Abbiamo a questo punto l’alfabeto “arabo-persiano” (vale a dire, in altre parole, un alfabeto arabo preso a prestito, adattato e modificato per trasporre per iscritto la parlata persiana tradizionale) che a partire dal XIII secolo si standardizza ulteriormente quando un letterato unisce le due tradizioni calligrafiche del suo tempo (“Naskh e Tal’iq) per fondarne una unificata che sarà quella ufficiale della potenza persiana a venire : “ NASTALIQ “ (نستعلیق ).
Tenete bene a mente questo termine poiché è la base NON solo della scrittura persiana, ma di tutta l’area ad oriente verso la quale si espanderà : per analogia, così come gli arabi impongono il loro alfabeto alla Persia, quest’ultima a sua volta impone il proprio alfabeto (derivato) a tutta la sua grane sfera di estensione politico-culturale ad est, dove ognuno a sua volta lo prenderà a prestito apportando le sue modifiche (l’URDU, lingua nazionale del Pakistan utilizza l’alfabeto persiano/arabico in questione, aggiungendo altri 7 caratteri ed arrivando quindi a 39. Nell’emirato afgano si arrivò ad averne 41). Questo significa che la calligrafia NASTALIQ (utilizzata per fini artistici) è la scrittura di base da secoli in AFGANISTAN e in PAKISTAN (per non parlare della sua espansione in areale indiano dove la lingua persiana è mezzo di comunicazione a corte nell’impero MUGHAL)

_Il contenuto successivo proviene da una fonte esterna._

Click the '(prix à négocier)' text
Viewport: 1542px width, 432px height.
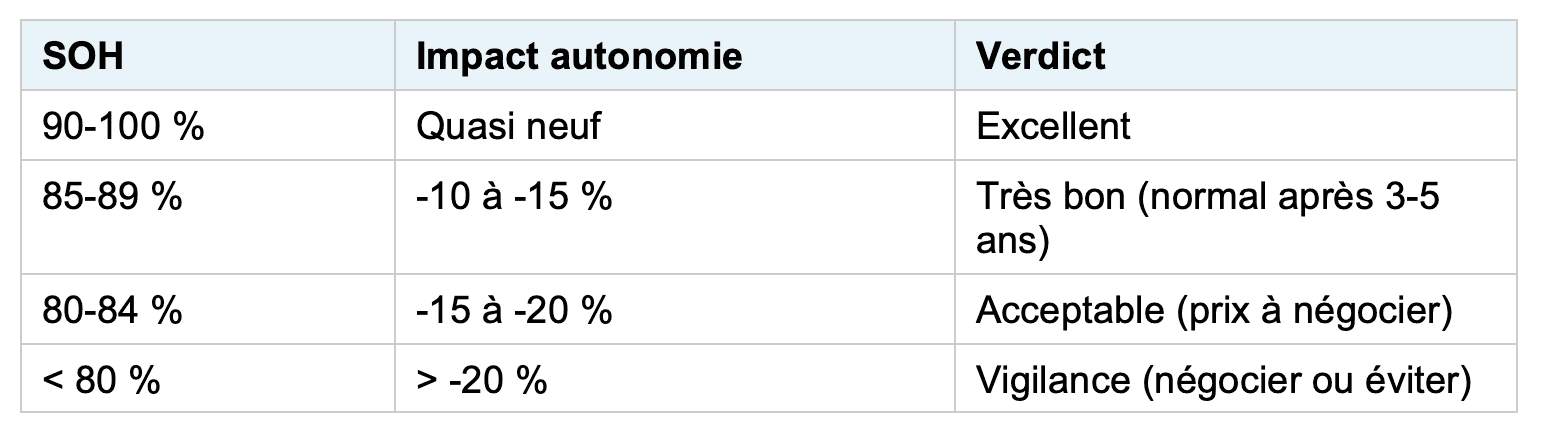click(1308, 310)
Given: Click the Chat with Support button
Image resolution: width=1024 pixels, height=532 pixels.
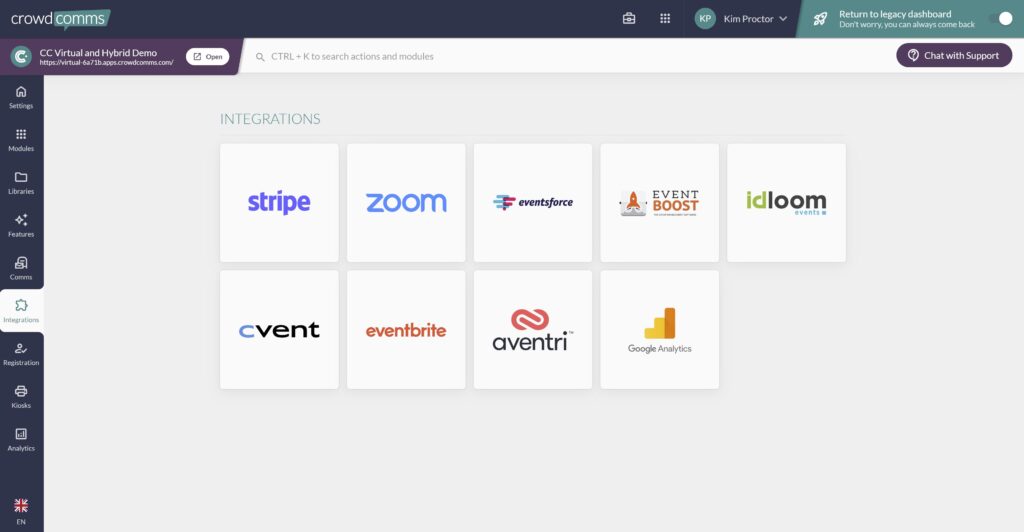Looking at the screenshot, I should click(x=953, y=55).
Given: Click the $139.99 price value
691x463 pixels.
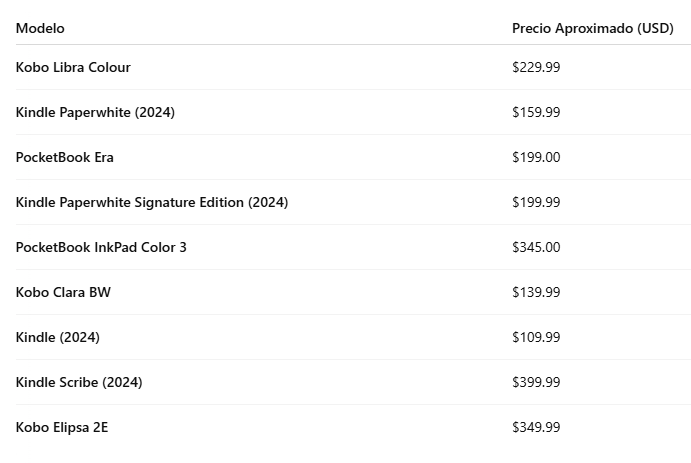Looking at the screenshot, I should (x=536, y=292).
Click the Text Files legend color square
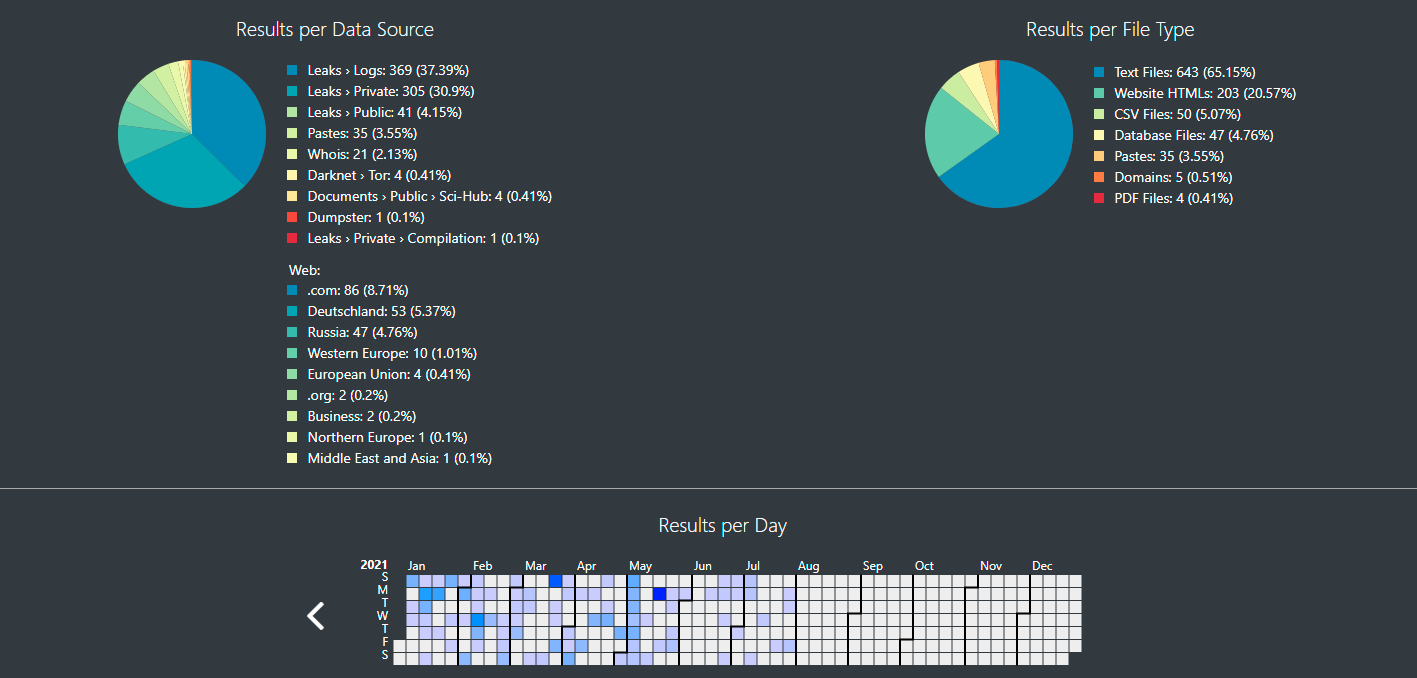Image resolution: width=1417 pixels, height=678 pixels. [1099, 72]
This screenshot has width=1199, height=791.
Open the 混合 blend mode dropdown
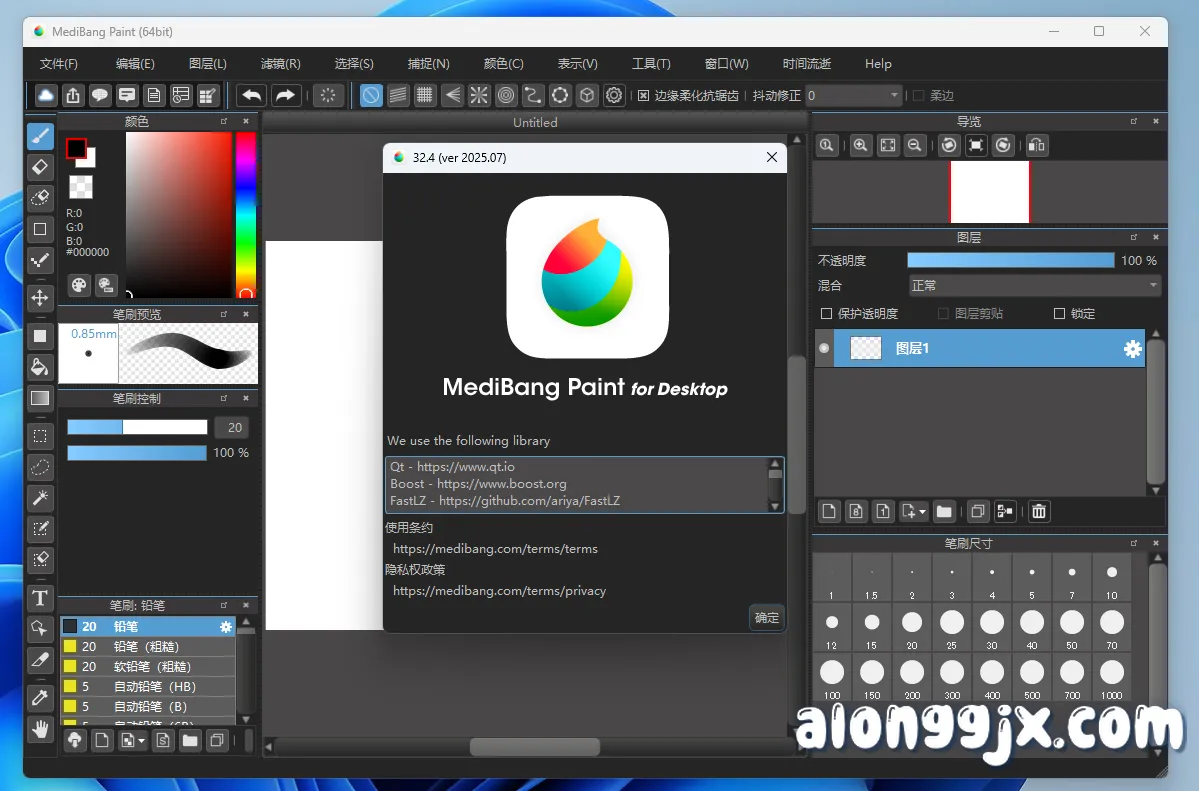pos(1034,286)
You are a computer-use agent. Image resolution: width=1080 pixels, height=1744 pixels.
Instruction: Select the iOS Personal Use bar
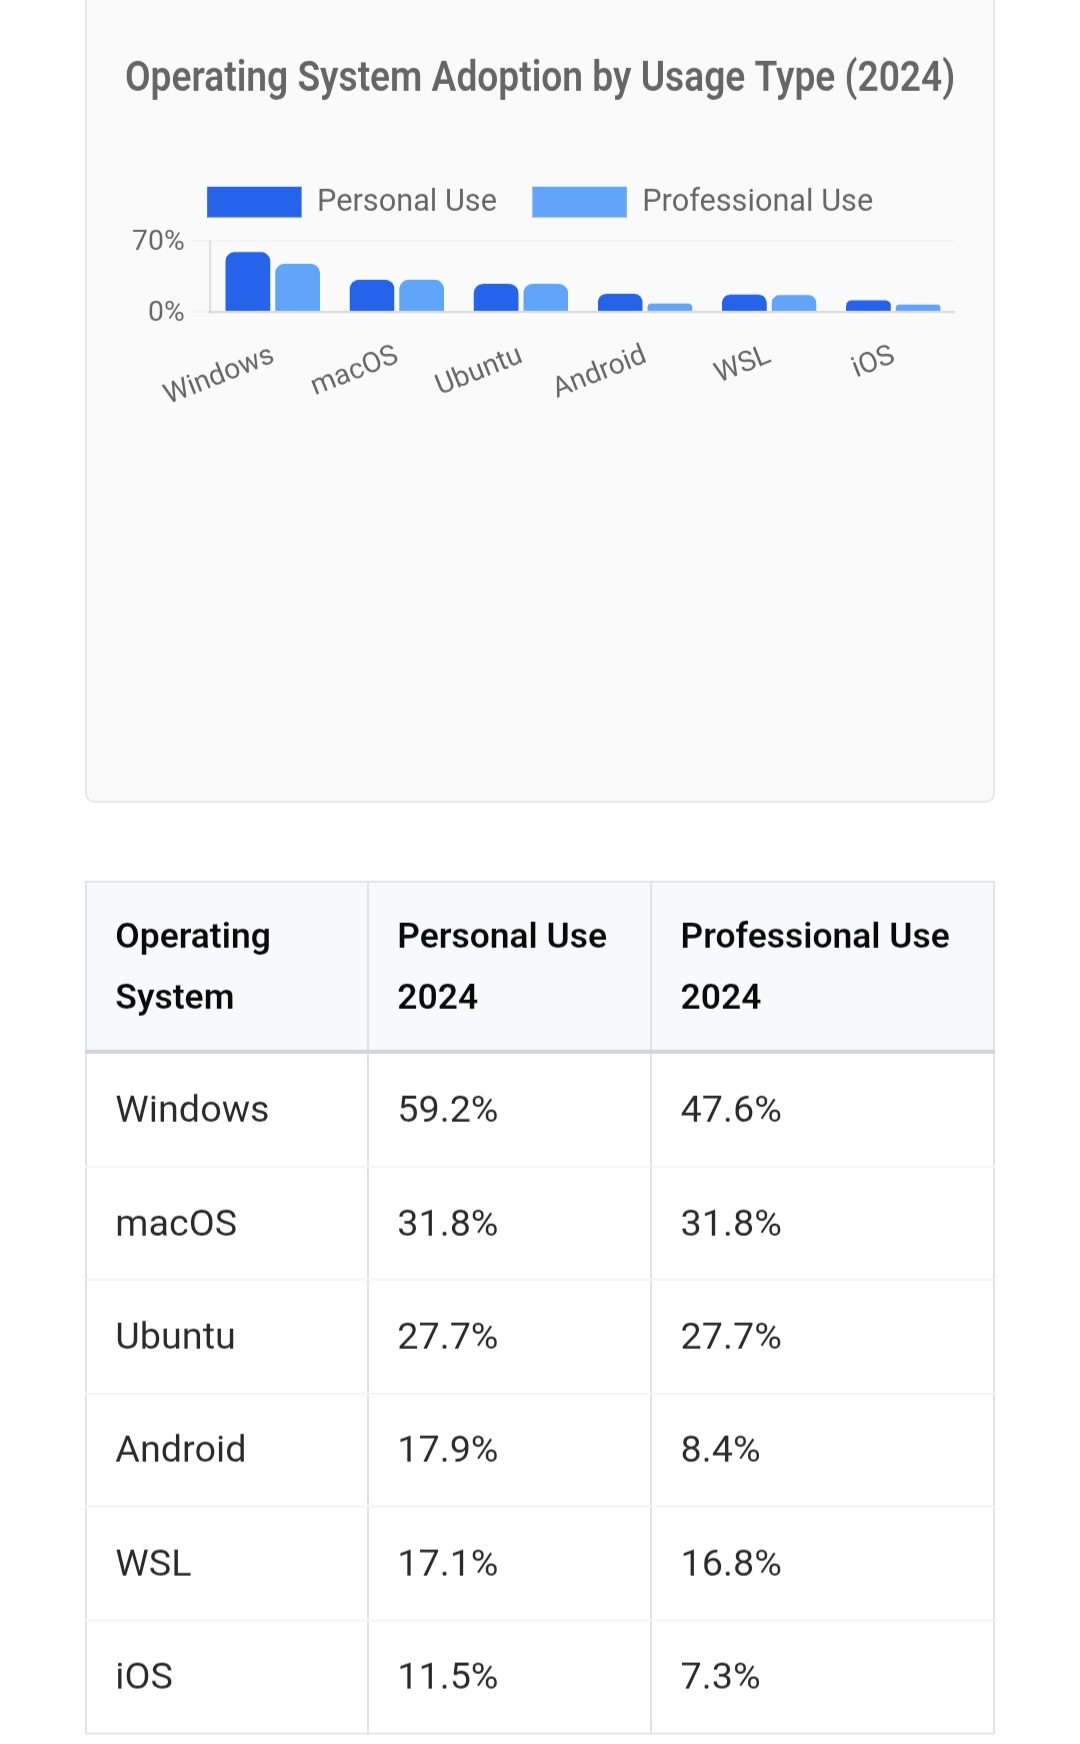click(x=868, y=306)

L’Afganistan contemporaneo infine standardizza il proprio sistema di scrittura nel 1958, durante un congresso di intellettuali a Kabul (i caratteri vengono portati a 45, cercando forse di renderlo ancora più “afgano”, più specificamente nazionale….un alfabeto pashto -پښتو الفبې ). Se da un lato abbiamo sottolineato l’influenza persiana in Afganistan e altrove, rammentiamo allo stesso modo come il pashto mostra una diffusione significativa anche al di là dei confini afgani, oltre il passo di Khyber (faglia di divisione geografica tra Afganistan e Pakistan da sempre) in quelle provincie rivendicate talvolta dai nazionalisti afgani a danno del vicino (…) : di fatto il 15% della popolazione del Pakistan si esprime in pashto, nella sua frangia più di confine naturalmente (considerata la mole demografica pakistana, 15% = 30 milioni di parlanti circa…numericamente tanti quasi quanto nell’Afganistan stesso, paradossalmente).